Je dirige Rossini depuis le début de ma carrière et je suis toujours captivé par l'originalité du compositeur. Il est fascinant de constater que Le Barbier de Séville ou La Cenerentola sont restés dans le répertoire et ont toujours été aimés du public. Je trouve également incroyable que parmi les trente-neuf opéras de Rossini, la quasi totalité d’entre eux aient été rejoués  au cours des cinquante dernières années et qu'ils soient maintenant fréquemment programmés. Ils n'avaient pas été mis en scène pendant un siècle, mais chaque nouvelle représentation a été couronnée de succès.

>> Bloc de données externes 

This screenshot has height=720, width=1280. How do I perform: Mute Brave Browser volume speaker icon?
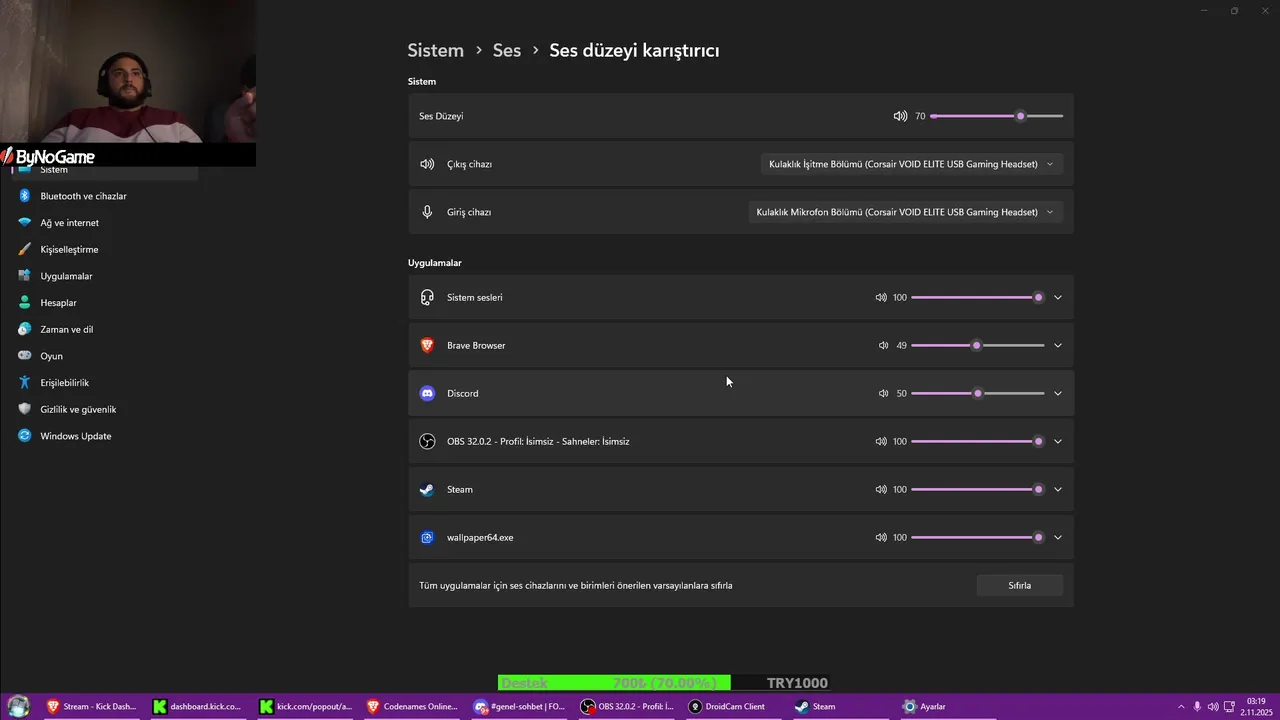(x=883, y=345)
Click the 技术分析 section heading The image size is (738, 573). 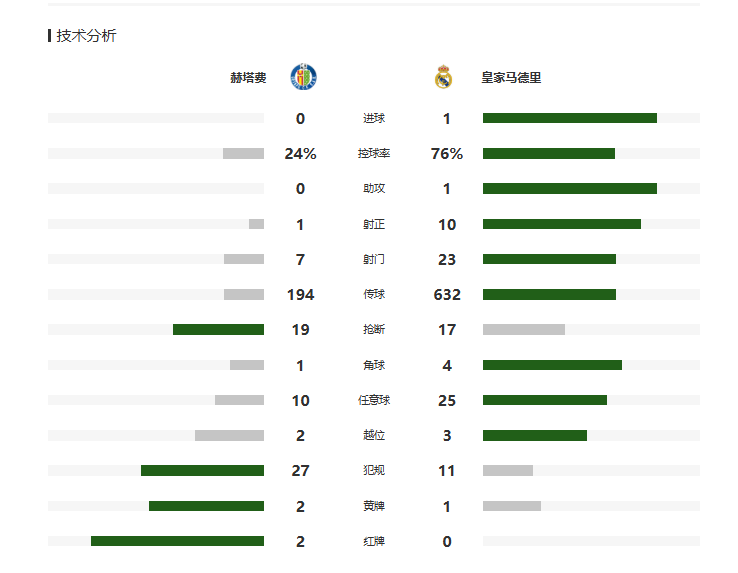point(86,36)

Pour une raison ou une autre, Rossini est un compositeur absolument contemporain, qui éveille la curiosité et l’intérêt du public d'une manière remarquable. Sa musique est incroyable et se caractérise par une extraordinaire théâtralité. Il y a eu très peu de compositeurs aussi brillants depuis Rossini. C'était un génie.

Ce texte est basé sur une interview de José Miguel Pérez-Sierra, parue pour la première fois dans le programme du Barbier de Séville en septembre 2018.